▸ DIRECTIONS:
Return only that part of the material below which starts with the line containing "The width and height of the screenshot is (1429, 930)." and goes on through the line containing "Open File Explorer", restated exactly.
★ ★ ★ ★ ★ ★ ★
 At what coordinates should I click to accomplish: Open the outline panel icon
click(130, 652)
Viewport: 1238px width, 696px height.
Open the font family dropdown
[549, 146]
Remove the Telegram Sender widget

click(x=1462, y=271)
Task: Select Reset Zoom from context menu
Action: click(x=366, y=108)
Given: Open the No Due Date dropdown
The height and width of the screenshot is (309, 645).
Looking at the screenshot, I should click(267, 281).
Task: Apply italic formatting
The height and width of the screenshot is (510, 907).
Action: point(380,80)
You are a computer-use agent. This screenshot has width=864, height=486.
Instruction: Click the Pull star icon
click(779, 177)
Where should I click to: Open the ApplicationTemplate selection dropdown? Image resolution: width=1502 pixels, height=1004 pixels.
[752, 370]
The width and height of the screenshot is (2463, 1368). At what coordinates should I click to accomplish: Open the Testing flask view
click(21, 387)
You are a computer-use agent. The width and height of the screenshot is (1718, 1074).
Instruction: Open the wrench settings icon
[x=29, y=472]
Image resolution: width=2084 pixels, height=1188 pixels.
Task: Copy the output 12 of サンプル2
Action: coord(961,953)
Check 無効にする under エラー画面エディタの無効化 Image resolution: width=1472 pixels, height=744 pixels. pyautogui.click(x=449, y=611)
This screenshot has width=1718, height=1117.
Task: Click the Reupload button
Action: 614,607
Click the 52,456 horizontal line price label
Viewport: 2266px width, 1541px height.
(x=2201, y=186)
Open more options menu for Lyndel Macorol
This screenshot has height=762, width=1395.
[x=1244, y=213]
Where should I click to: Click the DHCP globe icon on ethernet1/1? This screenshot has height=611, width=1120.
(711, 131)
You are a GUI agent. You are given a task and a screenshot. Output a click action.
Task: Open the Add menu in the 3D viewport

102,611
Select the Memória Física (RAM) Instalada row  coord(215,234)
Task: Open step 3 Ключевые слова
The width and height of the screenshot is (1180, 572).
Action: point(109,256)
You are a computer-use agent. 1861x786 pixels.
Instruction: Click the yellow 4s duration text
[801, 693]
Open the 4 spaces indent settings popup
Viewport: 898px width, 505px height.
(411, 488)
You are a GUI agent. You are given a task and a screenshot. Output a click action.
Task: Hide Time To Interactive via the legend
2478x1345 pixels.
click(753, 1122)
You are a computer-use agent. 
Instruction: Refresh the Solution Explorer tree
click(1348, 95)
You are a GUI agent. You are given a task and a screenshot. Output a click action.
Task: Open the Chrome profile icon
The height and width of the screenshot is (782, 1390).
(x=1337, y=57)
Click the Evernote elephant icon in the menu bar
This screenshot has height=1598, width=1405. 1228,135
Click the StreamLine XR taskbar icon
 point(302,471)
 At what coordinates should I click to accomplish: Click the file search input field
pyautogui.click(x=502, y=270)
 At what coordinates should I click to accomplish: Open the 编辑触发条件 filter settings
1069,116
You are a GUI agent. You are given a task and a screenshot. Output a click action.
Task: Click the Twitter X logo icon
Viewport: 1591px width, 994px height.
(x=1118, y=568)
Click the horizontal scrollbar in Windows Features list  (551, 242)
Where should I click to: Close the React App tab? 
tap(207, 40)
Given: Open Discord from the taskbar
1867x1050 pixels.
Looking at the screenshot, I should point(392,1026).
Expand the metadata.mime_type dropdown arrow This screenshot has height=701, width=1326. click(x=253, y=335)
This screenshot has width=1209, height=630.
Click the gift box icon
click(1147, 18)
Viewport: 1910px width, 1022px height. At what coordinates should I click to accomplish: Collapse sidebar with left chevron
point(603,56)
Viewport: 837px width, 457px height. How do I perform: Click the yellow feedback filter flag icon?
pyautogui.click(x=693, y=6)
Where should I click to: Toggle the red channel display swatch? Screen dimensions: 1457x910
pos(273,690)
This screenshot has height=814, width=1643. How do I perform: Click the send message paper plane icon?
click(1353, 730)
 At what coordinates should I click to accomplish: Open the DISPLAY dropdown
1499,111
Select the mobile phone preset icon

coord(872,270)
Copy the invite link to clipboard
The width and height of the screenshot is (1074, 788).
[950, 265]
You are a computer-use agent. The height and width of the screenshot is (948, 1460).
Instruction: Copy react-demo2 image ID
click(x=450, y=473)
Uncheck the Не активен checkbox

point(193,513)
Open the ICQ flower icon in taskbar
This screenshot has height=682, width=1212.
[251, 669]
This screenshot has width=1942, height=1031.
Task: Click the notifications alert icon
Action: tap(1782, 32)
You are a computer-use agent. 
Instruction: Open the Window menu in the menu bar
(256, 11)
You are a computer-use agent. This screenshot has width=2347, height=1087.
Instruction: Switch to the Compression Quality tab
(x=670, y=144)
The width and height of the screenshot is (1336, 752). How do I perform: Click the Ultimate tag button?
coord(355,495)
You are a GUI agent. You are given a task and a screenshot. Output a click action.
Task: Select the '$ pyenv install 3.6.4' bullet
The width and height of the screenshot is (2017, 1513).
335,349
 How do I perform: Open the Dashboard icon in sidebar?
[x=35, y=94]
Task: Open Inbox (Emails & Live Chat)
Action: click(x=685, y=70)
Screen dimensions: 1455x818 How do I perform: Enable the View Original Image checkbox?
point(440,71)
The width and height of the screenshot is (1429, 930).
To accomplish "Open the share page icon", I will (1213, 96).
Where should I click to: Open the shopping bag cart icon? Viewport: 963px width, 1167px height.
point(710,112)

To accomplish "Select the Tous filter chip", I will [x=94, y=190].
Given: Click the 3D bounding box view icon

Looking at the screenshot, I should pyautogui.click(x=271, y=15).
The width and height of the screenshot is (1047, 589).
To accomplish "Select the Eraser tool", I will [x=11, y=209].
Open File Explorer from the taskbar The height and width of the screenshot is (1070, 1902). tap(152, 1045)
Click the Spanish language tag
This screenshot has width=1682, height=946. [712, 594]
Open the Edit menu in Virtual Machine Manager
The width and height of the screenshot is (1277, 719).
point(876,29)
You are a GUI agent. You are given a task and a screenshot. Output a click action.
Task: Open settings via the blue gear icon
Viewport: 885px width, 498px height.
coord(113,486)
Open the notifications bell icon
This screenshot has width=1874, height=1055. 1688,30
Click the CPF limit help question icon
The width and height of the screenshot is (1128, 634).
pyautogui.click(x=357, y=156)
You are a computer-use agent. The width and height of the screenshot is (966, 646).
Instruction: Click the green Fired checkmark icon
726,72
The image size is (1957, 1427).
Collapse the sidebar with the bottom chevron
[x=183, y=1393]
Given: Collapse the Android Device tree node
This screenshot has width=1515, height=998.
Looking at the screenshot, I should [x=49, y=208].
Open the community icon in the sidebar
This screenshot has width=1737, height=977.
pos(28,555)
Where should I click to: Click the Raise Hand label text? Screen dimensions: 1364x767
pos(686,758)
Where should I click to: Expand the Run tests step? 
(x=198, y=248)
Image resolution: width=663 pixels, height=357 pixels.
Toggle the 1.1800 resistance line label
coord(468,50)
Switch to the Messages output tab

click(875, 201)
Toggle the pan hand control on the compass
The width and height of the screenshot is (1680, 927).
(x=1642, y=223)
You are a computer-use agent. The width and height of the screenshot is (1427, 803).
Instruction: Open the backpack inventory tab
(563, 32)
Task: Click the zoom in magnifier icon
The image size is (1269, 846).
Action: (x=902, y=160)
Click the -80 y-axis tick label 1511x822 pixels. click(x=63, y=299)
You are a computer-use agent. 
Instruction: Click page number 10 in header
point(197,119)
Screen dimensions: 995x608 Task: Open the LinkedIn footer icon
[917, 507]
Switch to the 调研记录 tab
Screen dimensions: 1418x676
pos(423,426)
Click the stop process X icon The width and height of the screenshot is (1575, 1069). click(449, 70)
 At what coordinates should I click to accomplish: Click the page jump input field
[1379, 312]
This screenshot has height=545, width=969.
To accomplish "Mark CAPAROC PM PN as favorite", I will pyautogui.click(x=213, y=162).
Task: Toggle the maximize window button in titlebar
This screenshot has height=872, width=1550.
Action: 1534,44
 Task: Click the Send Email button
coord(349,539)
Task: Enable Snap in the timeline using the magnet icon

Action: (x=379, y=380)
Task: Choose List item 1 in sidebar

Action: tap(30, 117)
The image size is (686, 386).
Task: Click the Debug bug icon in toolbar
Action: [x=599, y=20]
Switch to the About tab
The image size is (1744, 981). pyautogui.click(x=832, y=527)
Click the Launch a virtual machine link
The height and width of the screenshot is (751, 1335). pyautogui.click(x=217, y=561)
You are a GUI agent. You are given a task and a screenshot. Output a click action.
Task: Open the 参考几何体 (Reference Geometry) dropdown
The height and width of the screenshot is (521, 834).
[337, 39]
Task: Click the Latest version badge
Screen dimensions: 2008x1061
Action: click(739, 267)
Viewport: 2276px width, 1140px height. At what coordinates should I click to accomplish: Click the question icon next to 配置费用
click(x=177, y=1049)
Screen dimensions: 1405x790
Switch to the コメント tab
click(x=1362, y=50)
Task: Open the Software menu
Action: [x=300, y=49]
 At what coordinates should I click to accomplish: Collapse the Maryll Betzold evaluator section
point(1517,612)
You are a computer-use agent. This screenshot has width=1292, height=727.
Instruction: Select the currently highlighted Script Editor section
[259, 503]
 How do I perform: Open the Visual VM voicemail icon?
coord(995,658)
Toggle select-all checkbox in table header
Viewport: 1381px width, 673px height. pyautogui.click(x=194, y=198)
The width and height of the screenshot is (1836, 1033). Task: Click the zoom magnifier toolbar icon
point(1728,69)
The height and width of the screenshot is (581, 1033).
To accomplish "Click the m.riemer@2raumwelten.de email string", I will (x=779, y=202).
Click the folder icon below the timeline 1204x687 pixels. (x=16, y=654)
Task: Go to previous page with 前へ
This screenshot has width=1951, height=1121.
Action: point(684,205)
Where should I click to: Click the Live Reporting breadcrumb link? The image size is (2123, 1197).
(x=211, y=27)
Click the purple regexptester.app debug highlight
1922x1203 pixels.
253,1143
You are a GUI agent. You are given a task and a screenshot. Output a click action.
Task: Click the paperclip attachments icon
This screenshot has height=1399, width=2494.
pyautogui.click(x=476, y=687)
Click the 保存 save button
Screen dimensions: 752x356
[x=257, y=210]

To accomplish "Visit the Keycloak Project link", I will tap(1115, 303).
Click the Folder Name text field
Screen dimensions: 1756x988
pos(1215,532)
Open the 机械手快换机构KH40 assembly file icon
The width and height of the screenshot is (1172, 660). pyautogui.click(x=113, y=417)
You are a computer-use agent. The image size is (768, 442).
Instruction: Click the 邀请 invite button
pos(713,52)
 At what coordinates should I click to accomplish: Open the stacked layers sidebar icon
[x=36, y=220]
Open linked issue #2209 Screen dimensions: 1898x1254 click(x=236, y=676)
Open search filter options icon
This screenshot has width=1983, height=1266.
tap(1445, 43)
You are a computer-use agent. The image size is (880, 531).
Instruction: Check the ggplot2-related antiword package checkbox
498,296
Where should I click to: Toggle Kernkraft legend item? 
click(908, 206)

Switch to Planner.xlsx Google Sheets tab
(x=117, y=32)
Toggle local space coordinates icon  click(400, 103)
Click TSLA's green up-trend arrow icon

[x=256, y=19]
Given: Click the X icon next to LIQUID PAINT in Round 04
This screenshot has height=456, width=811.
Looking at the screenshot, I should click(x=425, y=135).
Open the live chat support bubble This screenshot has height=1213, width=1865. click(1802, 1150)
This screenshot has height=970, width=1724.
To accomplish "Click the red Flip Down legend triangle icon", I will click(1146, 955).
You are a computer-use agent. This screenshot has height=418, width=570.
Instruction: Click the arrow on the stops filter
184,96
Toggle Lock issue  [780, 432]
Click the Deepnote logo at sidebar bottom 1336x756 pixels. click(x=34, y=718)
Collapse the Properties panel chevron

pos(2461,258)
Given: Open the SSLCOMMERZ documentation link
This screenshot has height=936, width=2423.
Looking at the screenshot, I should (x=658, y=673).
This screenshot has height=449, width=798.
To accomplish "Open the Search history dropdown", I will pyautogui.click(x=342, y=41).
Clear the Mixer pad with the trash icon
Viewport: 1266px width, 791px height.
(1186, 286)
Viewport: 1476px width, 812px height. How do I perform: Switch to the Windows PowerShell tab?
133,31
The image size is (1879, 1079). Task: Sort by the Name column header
★ ★ ★ ★ ★ ★ ★
▸ SOLUTION TO THIS TASK:
The width and height of the screenshot is (1429, 930).
To accomplish "Open the share page icon", I will (1213, 96).
Where should I click to: Open the shopping bag cart icon? Viewport: 963px width, 1167px height.
point(710,112)

To accomplish "Select the Tous filter chip", I will [x=94, y=190].
Given: Click the 3D bounding box view icon

Looking at the screenshot, I should pyautogui.click(x=271, y=15).
The width and height of the screenshot is (1047, 589).
To accomplish "Select the Eraser tool", I will [x=11, y=209].
Open File Explorer from the taskbar The height and width of the screenshot is (1070, 1902). tap(152, 1045)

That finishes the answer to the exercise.